Question

The moment of inertia of a uniform circular disc of mass \(\mathrm{M}\) and radius \(\mathrm{R}\) about any of its diameter is \((1 / 4) \mathrm{MR}^{2}\), what is the moment of inertia of the disc about an axis passing through its centre and normal to the disc? \(\\{\mathrm{A}\\} \mathrm{MR}^{2}\) \\{B \(\\}(1 / 2) \mathrm{MR}^{2}\) \(\\{\mathrm{C}\\}(3 / 2) \mathrm{MR}^{2}\) \(\\{\mathrm{D}\\} 2 \mathrm{MR}^{2}\)

Short answer

The short answer to the question is: The moment of inertia of the disc about an axis passing through its center and normal to the disc is \(I₂ = (1/2)MR²\). The correct option is \(\mathrm{B}\\(1 /2) \mathrm{MR}^{2}\).

Step-by-step solution

Write the given information.

We know that the moment of inertia, I₁, of the disc about any of its diameter is (1/4)MR², and we need to find the moment of inertia, I₂, about an axis passing through the center of the disc and normal to the disc.

Write Parallel Axis Theorem formula

According to the Parallel Axis Theorem: I₂ = I₁ + Md²

Substitute given values into the formula.

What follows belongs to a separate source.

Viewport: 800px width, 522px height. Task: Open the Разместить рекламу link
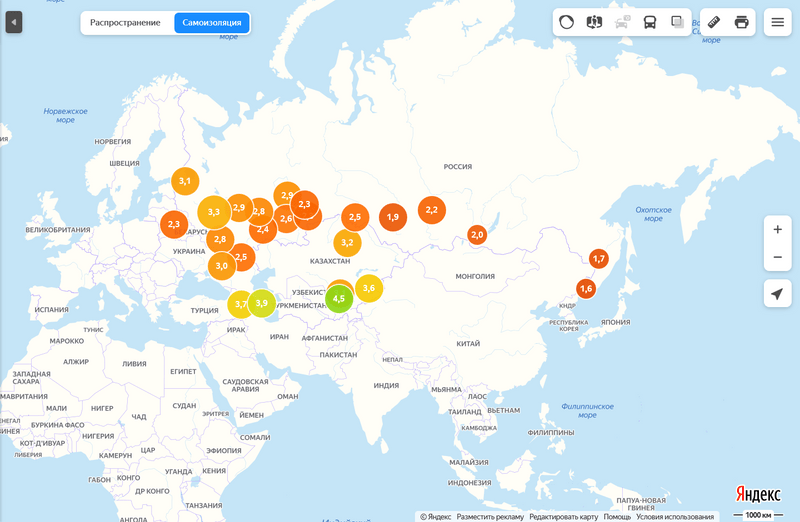(490, 516)
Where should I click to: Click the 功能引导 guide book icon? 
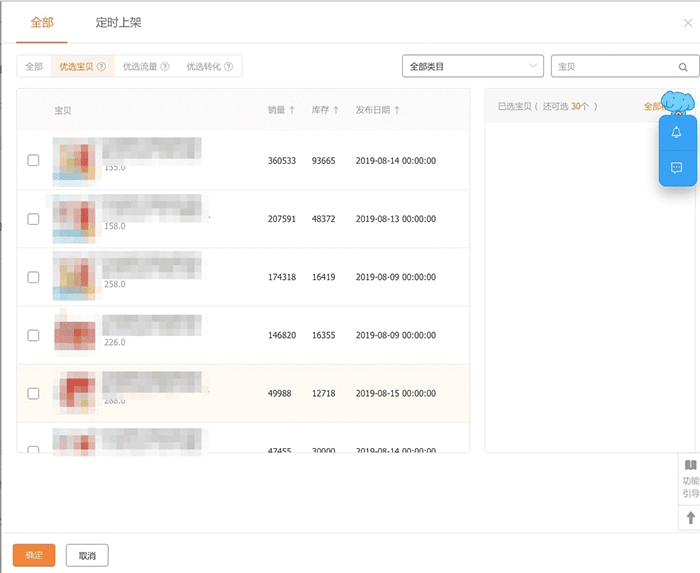pyautogui.click(x=690, y=466)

We know I₁ = (1/4)MR² and d = R/2. Let's substitute these values into the formula: I₂ = (1/4)MR² + M(R/2)²

Simplify the equation.

Now, let's simplify the equation: I₂ = (1/4)MR² + M(R²/4) I₂ = MR²(1/4 + 1/4)

Solve for I₂.

Finally, let's solve for I₂: I₂ = MR²(1/2) The moment of inertia of the disc about an axis passing through its center and normal to it is: \(\boxed{I₂ = (1/2)MR²}\) Therefore, the correct answer is \(\mathrm{B}\\(1 /2) \mathrm{MR}^{2}\).

Key concepts

Parallel Axis Theorem

The Parallel Axis Theorem is a fundamental concept in understanding how the moment of inertia can be adjusted when considering an axis that is not through the center of mass. It allows for the calculation of a complex moment of inertia from a simpler known one.

Here's how it works:

• The theorem states that if you know the moment of inertia (\(I_c\)) of an object about an axis through its center of mass, you can find the moment of inertia (\(I\)) about any other parallel axis by adding the product of the mass (\(M\)) of the object and the square of the distance (\(d\)) between the two axes.
• Mathematically, it's expressed as: \[I = I_c + Md^2\]

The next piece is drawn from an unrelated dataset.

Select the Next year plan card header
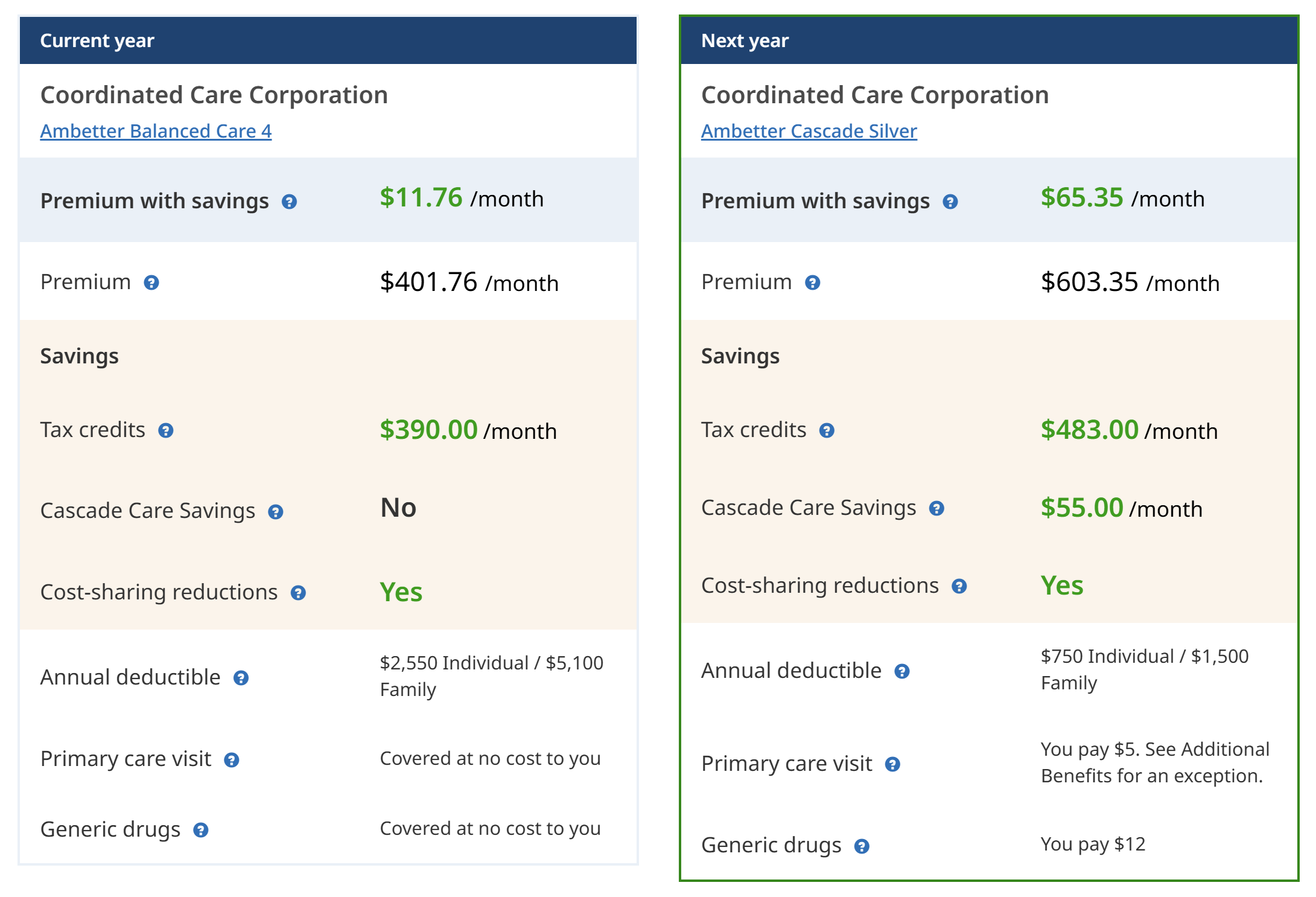Image resolution: width=1316 pixels, height=897 pixels. (988, 40)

In the context of a circular disc, this theorem is handy because you often know the inertia about the diameter or center, and need to calculate it about a different axis.

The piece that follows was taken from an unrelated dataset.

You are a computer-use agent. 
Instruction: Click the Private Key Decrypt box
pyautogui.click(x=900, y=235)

With the given exercise, the theorem helps us correctly calculate the moment of inertia when the axis is normal to the disc and goes through the center, as seen when applying the provided formula.

uniform circular disc

A uniform circular disc is a simple yet profound object in physics, particularly when discussing rotation and inertia. These discs are characterized by having uniform mass distribution across their surface.

Let's dive into some key characteristics:

• They have a constant mass density, meaning anywhere on the disc, the mass remains the same relative to its size.
• The geometry is perfectly circular, which simplifies calculations like those for the moment of inertia.

In terms of physics, this uniformity makes it easier to apply formulas and derive results.

When dealing with real-world applications like wheels or pulleys, uniform circular discs are a great model to study rotational dynamics efficiently.

axis of rotation

The axis of rotation is crucial when calculating the moment of inertia. It defines the line around which the object, like our circular disc, spins or rotates.

Why is it important?

• The position and orientation of this axis influence the rotational behavior and inertia of the object.
• Changing the axis can significantly alter the moment of inertia, as seen with the Parallel Axis Theorem.

In the exercise, we look at two axes:

• One through the diameter – giving us a baseline inertia of \((1/4)MR^2\).
• Another is perpendicular to the disc at its center – resulting in the simpler calculation.

Thus, understanding the axis of rotation aids in determining how an object will behave under rotational forces, making it essential for engineers and scientists working with rotating systems.